BYD unveiled new service packages on Thursday aimed at accelerating adoption of its “God’s Eye” assisted-driving platform as the company intensifies its push into autonomous driving amid slowing domestic demand and mounting competitive pressure.
Chairman Wang Chuanfu said the automaker’s long-term goal is to achieve “zero traffic accidents” through intelligent driving technology.
As part of the initiative, BYD said it will fully cover compensation and repair costs for accidents occurring while drivers are using its City Navigation assisted-driving feature, without increasing users’ insurance premiums the following year.
The move represents one of BYD’s strongest attempts yet to build consumer confidence in advanced driver-assistance systems as Chinese automakers race to differentiate through AI-enabled driving technology.
BYD also unveiled a new self-developed 4-nanometer automotive chip designed to support Level 3 and Level 4 autonomous driving capabilities.
The company said some of its lower-cost vehicle models could be upgraded to the more advanced God’s Eye B system for approximately 12,000 yuan ($1,770).
Pressure mounts in China’s EV market
The autonomous driving push comes as BYD faces growing challenges in China’s domestic EV market.
The company recently posted its steepest quarterly profit decline since 2020 as aggressive pricing competition compressed margins across the industry.
Its latest battery upgrade — the company’s first major overhaul in six years — has so far failed to reverse slowing domestic sales momentum.
China’s electric vehicle market has become increasingly crowded, with local rivals accelerating the rollout of AI-based assisted-driving systems trained on large-scale real-world driving data.
Xpeng, Nio, and Li Auto have all expanded autonomous driving capabilities aggressively over the past year.

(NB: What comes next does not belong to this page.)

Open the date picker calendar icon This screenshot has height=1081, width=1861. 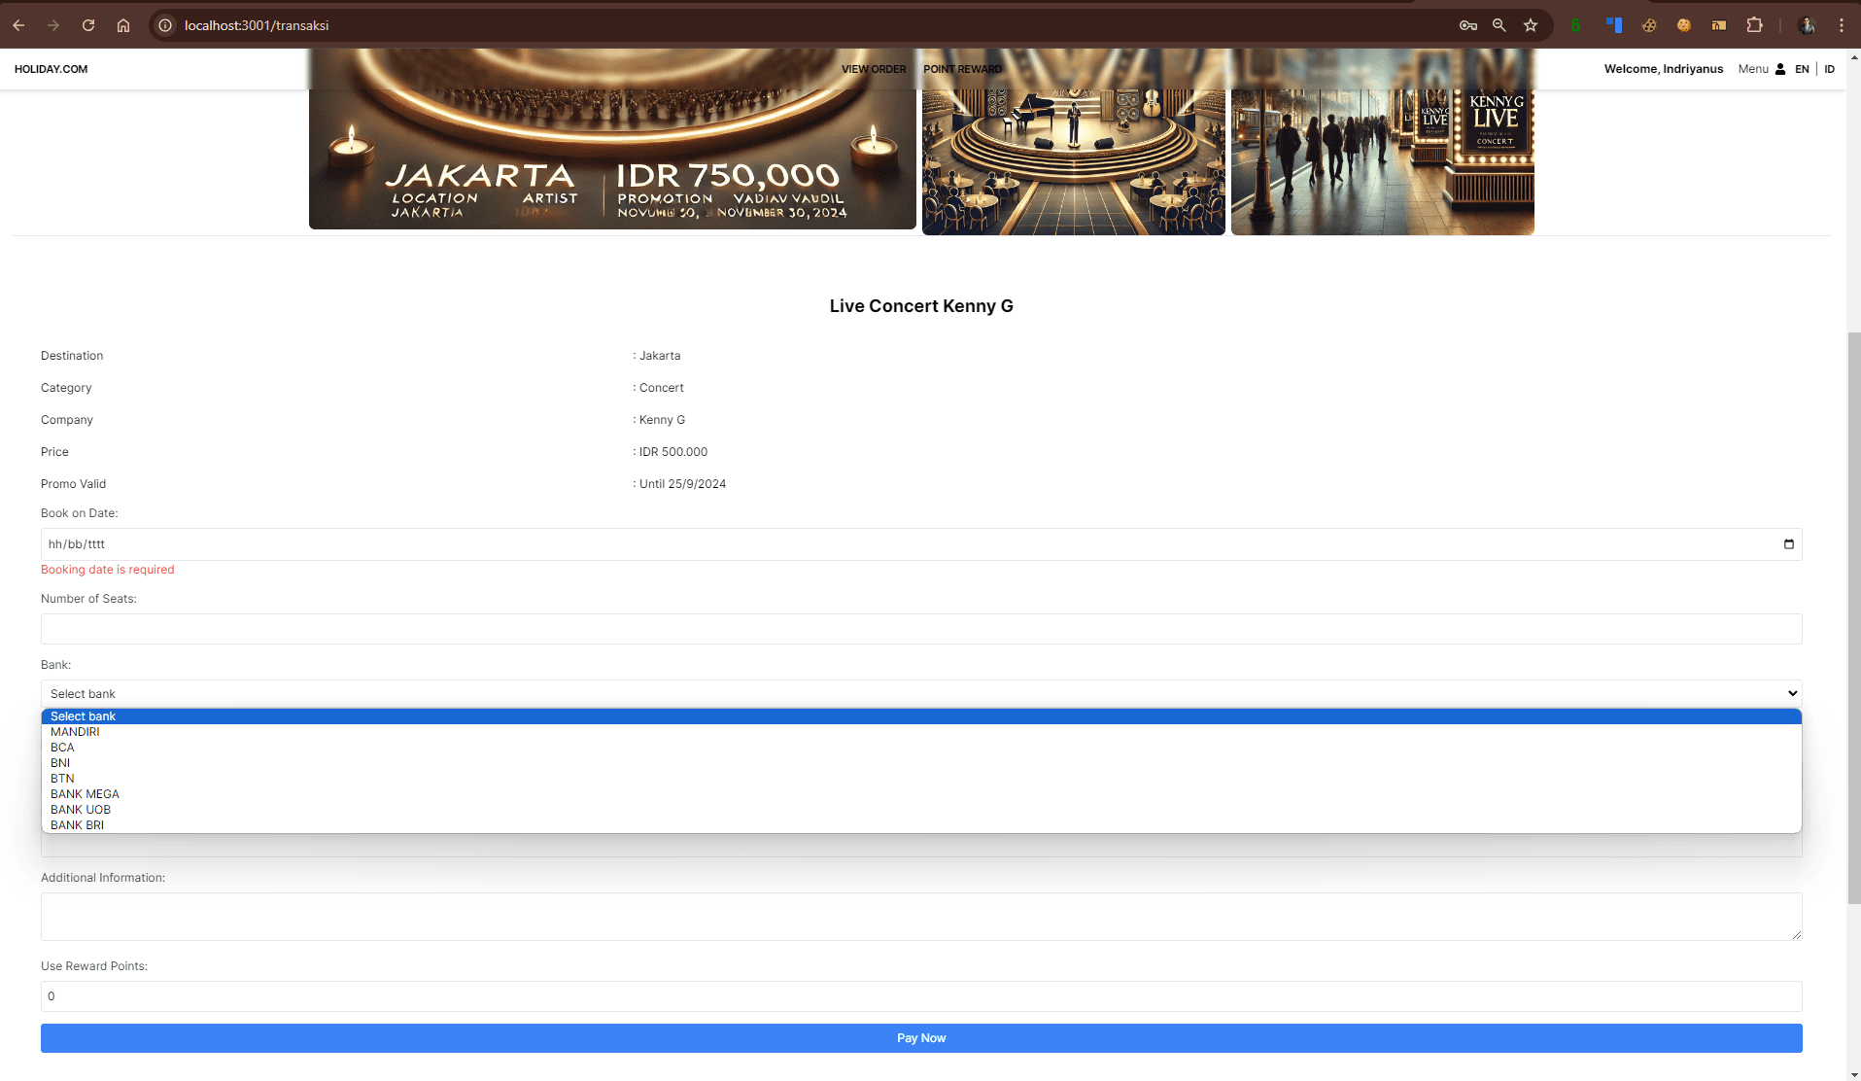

Meanwhile, Tesla is still awaiting full regulatory approval to deploy its most advanced Full Self-Driving features in China.
That delay has become increasingly important as Chinese automakers rapidly localise AI driving systems and integrate them into lower-cost models.
BYD’s European expansion accelerates
Even as profitability weakens domestically, BYD continues scaling aggressively overseas, particularly in Europe.
The company registered 27,008 vehicles across Europe in April, more than doubling year-over-year.
According to data from the European Automobile Manufacturers’ Association, BYD registered 50,646 vehicles in the European Union during the first quarter, a 169.7% increase from a year earlier.
That lifted BYD’s EU market share to 1.8%.
Including the UK and EFTA markets, BYD delivered roughly 73,847 vehicles during the quarter, giving it a 2.1% market share compared with 0.9% a year earlier.
By contrast, Tesla’s European market share remains well below the levels it held before its recent slowdown.
BYD’s European strategy increasingly relies on leveraging higher overseas margins and rising export volumes to sustain pricing pressure abroad.
The company exported 319,751 passenger vehicles and pickups during the quarter, up 65.2% year-over-year.
It is also tailoring products specifically for European consumers.
BYD recently introduced the Dolphin G DM-i, a model designed for European tastes and expected to launch in the UK later this year at a starting price below £20,000.